Despite his illness, Quentin had always been capable of gainful employment as an architect. He could no longer get out into the field to supervise construction, but he had been capable of drafting plans from his sickbed. Now that he was walking again, he’d mentor Pieter in the principles of architecture and scientific reasoning for as long as he could.

He took a sip of lousy coffee. None of them knew how to operate the percolating apparatus in the kitchen, and although Mr. Gilroy eventually got the contraption to work, bitter coffee grounds infused every sip. He took another taste, sucking on
the grounds and trying not to laugh. How could two intelligent men be defeated by the simple task of brewing coffee?

A sudden peal of bells shattered the quiet of the morning, making him choke on the coffee. The bells came from a few feet behind him, buried somewhere in the walls. A doorbell? Mr. Gilroy looked equally startled but headed to the front door to check.

“The Vandermarks are not at home,” he heard Mr. Gilroy’s polite voice intone to whoever had the gall to ring their bell at eight o’clock in the morning. With his refined British accent, John Gilroy sounded proper enough to be butler to the queen.

“I don’t need to see the Vandermarks,” a sweet voice said. “I just need to pop up onto the roof for a few minutes.”

It was the voice of the blond woman from yesterday. As much as she irritated him, he couldn’t deny that she was probably the prettiest girl he’d ever seen on either side of the Atlantic. With flaxen blond hair and deep blue eyes, she looked like she ought to be flouncing through an alpine meadow in a flowy white blouse with a lace-up bodice. She had a heart-shaped face and a slim little nose and was the closest thing to an angel he’d ever seen. He’d been an angry brute yesterday, but nothing he’d said seemed to fluster her.

“You’d better talk to Mr. Vandermark about that,” Mr. Gilroy said. “He was quite insistent that the household staff had been severed from employment.”

“But I’m not part of the household staff. I work for the government. And I need to get onto the roof.”

“Gilroy, send her back here!” Quentin hollered from his seat at the table.

A moment later she arrived, sadly minus the charming alpine costume but looking every bit as lovely in a simple gown with her hair in a casual braid worn over one shoulder. It annoyed him to see her looking so pretty first thing in the morning.

“Miss van Riijn, correct?”

“Yes, but everyone calls me Sophie.”

“Fine. You’re fired, Sophie.”

Smiling, she set a covered basket on the table. “I brought some fresh scones. They’re almond.”

“Excellent. Leave the scones, but you’re still fired.” It aggravated him that she found his comment amusing.

“But I’ve never worked for you, so you can’t really fire me, can you?” She drifted closer to the table, gazing through the window with a wistful expression on her face. “I always love this time of day. I like to stand at this exact spot, where I can see the goldfinches playing in the birch trees while I drink a cup of coffee and watch the sun rise. It is a perfect place to gather my thoughts and count my blessings.”

He fought not to roll his eyes. “Miss van Riijn, please be aware that I am violently allergic to your brand of doe-eyed sentimentality. That much sugary optimism spilled into the atmosphere this early in the morning is liable to render us all comatose.”

She cocked her head at a charming angle. “I don’t understand what you just said, but I think it was an insult. Are you sure you wouldn’t like a scone?”

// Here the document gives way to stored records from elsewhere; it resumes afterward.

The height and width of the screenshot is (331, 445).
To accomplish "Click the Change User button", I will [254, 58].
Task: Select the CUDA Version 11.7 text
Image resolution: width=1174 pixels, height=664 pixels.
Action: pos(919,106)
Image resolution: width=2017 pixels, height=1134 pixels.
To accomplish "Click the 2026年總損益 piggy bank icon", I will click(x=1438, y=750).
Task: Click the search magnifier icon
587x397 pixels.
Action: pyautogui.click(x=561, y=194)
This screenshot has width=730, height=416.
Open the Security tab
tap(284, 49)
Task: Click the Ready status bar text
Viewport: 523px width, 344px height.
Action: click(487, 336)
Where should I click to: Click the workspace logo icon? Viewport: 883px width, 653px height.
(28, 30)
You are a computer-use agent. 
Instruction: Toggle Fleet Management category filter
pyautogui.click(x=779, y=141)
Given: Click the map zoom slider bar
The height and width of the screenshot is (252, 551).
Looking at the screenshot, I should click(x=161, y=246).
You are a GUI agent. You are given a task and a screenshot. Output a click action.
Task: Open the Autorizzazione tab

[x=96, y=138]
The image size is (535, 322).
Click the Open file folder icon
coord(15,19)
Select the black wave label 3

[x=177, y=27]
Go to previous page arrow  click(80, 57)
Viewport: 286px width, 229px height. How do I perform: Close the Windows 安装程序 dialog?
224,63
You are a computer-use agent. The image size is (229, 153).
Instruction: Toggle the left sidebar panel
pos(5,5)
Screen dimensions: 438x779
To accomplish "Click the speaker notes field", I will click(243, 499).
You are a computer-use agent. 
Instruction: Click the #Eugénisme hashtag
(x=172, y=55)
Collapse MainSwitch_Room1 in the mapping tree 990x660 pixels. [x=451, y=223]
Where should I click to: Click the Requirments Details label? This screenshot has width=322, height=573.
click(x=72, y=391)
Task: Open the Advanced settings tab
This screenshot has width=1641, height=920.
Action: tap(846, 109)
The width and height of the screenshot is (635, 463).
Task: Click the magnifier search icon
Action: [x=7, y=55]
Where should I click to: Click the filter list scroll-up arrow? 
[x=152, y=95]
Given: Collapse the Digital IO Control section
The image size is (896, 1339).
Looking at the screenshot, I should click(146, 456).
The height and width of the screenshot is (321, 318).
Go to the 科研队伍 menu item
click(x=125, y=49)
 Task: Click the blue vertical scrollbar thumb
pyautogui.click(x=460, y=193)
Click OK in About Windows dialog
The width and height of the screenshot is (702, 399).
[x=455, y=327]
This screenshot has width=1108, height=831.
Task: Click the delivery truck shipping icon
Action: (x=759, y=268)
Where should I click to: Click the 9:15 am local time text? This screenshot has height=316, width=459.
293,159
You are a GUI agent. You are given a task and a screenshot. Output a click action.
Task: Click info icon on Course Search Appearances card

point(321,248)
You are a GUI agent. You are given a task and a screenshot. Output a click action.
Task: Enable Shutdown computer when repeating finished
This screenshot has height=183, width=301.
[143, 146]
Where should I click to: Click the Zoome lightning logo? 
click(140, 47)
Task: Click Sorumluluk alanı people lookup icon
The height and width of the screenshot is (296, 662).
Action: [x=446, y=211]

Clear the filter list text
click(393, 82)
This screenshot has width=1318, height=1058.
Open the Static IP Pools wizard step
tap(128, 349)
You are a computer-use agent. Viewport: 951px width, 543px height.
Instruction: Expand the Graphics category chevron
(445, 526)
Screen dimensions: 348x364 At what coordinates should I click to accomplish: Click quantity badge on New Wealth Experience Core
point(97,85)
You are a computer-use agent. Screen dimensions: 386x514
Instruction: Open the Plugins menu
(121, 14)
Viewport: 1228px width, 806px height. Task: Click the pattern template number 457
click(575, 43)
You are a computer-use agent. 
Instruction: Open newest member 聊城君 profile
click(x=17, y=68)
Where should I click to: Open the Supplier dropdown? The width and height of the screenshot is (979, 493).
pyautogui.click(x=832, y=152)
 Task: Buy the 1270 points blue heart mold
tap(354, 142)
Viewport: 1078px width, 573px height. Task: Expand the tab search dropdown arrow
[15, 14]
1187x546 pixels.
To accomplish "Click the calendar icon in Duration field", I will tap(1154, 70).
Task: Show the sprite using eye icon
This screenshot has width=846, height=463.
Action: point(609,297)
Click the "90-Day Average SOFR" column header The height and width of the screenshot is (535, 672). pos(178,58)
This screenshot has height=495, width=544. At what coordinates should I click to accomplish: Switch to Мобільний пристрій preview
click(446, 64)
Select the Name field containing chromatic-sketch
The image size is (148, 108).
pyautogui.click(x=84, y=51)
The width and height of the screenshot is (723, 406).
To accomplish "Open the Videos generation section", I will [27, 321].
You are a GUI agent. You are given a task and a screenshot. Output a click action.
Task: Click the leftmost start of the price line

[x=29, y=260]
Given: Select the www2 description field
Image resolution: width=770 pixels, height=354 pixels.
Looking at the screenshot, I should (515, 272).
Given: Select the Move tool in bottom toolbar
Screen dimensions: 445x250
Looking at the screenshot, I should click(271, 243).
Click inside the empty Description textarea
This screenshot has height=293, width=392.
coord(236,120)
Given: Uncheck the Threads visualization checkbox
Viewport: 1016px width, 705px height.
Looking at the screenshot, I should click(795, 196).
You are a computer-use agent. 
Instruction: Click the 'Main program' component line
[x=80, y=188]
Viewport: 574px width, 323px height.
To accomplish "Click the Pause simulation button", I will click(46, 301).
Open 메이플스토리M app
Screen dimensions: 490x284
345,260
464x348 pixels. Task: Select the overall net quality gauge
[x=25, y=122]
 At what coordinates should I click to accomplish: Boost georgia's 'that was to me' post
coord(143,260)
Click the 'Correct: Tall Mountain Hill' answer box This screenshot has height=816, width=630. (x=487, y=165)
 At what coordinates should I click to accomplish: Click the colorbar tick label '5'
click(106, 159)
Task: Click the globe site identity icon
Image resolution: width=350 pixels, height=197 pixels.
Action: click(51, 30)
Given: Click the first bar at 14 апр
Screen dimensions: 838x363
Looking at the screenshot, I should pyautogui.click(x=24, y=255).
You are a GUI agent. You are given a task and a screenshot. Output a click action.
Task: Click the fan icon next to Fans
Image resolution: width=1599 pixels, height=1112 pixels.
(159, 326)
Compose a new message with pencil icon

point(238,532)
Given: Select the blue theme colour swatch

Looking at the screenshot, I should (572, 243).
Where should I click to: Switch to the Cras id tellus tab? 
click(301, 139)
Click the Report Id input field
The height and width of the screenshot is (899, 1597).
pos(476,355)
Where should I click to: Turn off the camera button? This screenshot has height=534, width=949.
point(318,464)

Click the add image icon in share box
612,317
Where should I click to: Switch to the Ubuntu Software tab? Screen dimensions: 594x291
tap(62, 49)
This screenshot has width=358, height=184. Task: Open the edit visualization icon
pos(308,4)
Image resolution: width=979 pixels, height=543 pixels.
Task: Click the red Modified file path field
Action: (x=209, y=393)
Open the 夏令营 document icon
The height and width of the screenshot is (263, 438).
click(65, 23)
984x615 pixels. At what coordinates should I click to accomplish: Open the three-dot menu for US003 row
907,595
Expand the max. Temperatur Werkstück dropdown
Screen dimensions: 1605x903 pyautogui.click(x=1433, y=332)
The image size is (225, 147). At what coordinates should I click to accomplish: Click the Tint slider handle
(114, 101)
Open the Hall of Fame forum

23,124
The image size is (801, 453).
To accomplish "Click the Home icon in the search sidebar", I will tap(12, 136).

He schooled his face into an impassive mask. It took a barrel of gall to waltz in here after being fired yesterday, and yet she’d slipped past Mr. Gilroy with ease and kept him nattering like a magpie. She was either a master of subversive tactics or was exactly what she appeared to be: a lone, naïve daisy standing in a field, begging to be shot for target practice. He normally did not feel much sympathy for people who exuded bottomless good cheer, but there was something oddly attractive about her. Not that he would let it soften him.